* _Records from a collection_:
--------------------
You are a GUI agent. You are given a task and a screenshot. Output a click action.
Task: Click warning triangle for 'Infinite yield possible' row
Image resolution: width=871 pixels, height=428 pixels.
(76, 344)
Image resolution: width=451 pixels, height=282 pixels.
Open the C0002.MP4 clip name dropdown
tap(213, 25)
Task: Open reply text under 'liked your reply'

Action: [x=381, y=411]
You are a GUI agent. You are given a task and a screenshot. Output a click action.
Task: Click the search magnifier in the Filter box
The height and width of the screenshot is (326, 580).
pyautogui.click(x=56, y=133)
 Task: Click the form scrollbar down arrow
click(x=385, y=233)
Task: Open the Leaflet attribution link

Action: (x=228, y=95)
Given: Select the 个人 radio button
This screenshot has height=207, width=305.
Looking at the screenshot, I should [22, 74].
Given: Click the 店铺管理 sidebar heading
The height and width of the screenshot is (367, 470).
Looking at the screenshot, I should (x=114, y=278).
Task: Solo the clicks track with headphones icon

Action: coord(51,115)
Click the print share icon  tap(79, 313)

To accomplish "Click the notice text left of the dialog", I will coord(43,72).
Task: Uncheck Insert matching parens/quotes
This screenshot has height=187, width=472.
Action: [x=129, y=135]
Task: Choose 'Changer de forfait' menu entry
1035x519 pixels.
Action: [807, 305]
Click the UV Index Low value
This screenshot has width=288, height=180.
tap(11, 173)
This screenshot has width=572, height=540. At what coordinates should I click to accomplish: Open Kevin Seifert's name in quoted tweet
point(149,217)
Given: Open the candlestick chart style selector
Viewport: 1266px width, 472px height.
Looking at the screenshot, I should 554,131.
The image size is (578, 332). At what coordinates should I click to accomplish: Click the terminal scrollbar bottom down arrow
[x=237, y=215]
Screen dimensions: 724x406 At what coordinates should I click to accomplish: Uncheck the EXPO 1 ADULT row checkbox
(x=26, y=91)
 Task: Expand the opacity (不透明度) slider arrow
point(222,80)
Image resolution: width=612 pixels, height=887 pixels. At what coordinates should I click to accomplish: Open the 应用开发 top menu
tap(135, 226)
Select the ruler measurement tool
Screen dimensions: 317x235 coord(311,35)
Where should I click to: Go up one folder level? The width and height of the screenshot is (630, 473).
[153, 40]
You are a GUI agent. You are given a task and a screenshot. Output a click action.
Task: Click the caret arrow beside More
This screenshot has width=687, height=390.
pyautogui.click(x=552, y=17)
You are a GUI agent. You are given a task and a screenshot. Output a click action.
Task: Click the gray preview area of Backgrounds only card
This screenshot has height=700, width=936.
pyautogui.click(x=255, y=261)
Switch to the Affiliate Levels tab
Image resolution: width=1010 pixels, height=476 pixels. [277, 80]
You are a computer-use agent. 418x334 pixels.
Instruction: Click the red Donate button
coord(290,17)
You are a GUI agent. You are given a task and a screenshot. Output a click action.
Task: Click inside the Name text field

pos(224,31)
--------------------
* _WHAT IS BEING ASKED_: When you write the entries out again, keep every word and mark exactly as it is.

* _SOLVED PROBLEM_:
You are a GUI agent. You are given a task and a screenshot. Output a click action.
Task: Click warning triangle for 'Infinite yield possible' row
Image resolution: width=871 pixels, height=428 pixels.
(76, 344)
Image resolution: width=451 pixels, height=282 pixels.
Open the C0002.MP4 clip name dropdown
tap(213, 25)
Task: Open reply text under 'liked your reply'

Action: [x=381, y=411]
You are a GUI agent. You are given a task and a screenshot. Output a click action.
Task: Click the search magnifier in the Filter box
The height and width of the screenshot is (326, 580).
pyautogui.click(x=56, y=133)
 Task: Click the form scrollbar down arrow
click(x=385, y=233)
Task: Open the Leaflet attribution link

Action: (x=228, y=95)
Given: Select the 个人 radio button
This screenshot has height=207, width=305.
Looking at the screenshot, I should [22, 74].
Given: Click the 店铺管理 sidebar heading
The height and width of the screenshot is (367, 470).
Looking at the screenshot, I should (x=114, y=278).
Task: Solo the clicks track with headphones icon

Action: coord(51,115)
Click the print share icon  tap(79, 313)

To accomplish "Click the notice text left of the dialog", I will coord(43,72).
Task: Uncheck Insert matching parens/quotes
This screenshot has height=187, width=472.
Action: [x=129, y=135]
Task: Choose 'Changer de forfait' menu entry
1035x519 pixels.
Action: [807, 305]
Click the UV Index Low value
This screenshot has width=288, height=180.
tap(11, 173)
This screenshot has width=572, height=540. At what coordinates should I click to accomplish: Open Kevin Seifert's name in quoted tweet
point(149,217)
Given: Open the candlestick chart style selector
Viewport: 1266px width, 472px height.
Looking at the screenshot, I should 554,131.
The image size is (578, 332). At what coordinates should I click to accomplish: Click the terminal scrollbar bottom down arrow
[x=237, y=215]
Screen dimensions: 724x406 At what coordinates should I click to accomplish: Uncheck the EXPO 1 ADULT row checkbox
(x=26, y=91)
 Task: Expand the opacity (不透明度) slider arrow
point(222,80)
Image resolution: width=612 pixels, height=887 pixels. At what coordinates should I click to accomplish: Open the 应用开发 top menu
tap(135, 226)
Select the ruler measurement tool
Screen dimensions: 317x235 coord(311,35)
Where should I click to: Go up one folder level? The width and height of the screenshot is (630, 473).
[153, 40]
You are a GUI agent. You are given a task and a screenshot. Output a click action.
Task: Click the caret arrow beside More
This screenshot has width=687, height=390.
pyautogui.click(x=552, y=17)
You are a GUI agent. You are given a task and a screenshot. Output a click action.
Task: Click the gray preview area of Backgrounds only card
This screenshot has height=700, width=936.
pyautogui.click(x=255, y=261)
Switch to the Affiliate Levels tab
Image resolution: width=1010 pixels, height=476 pixels. [277, 80]
You are a computer-use agent. 418x334 pixels.
Instruction: Click the red Donate button
coord(290,17)
You are a GUI agent. You are given a task and a screenshot. Output a click action.
Task: Click inside the Name text field

pos(224,31)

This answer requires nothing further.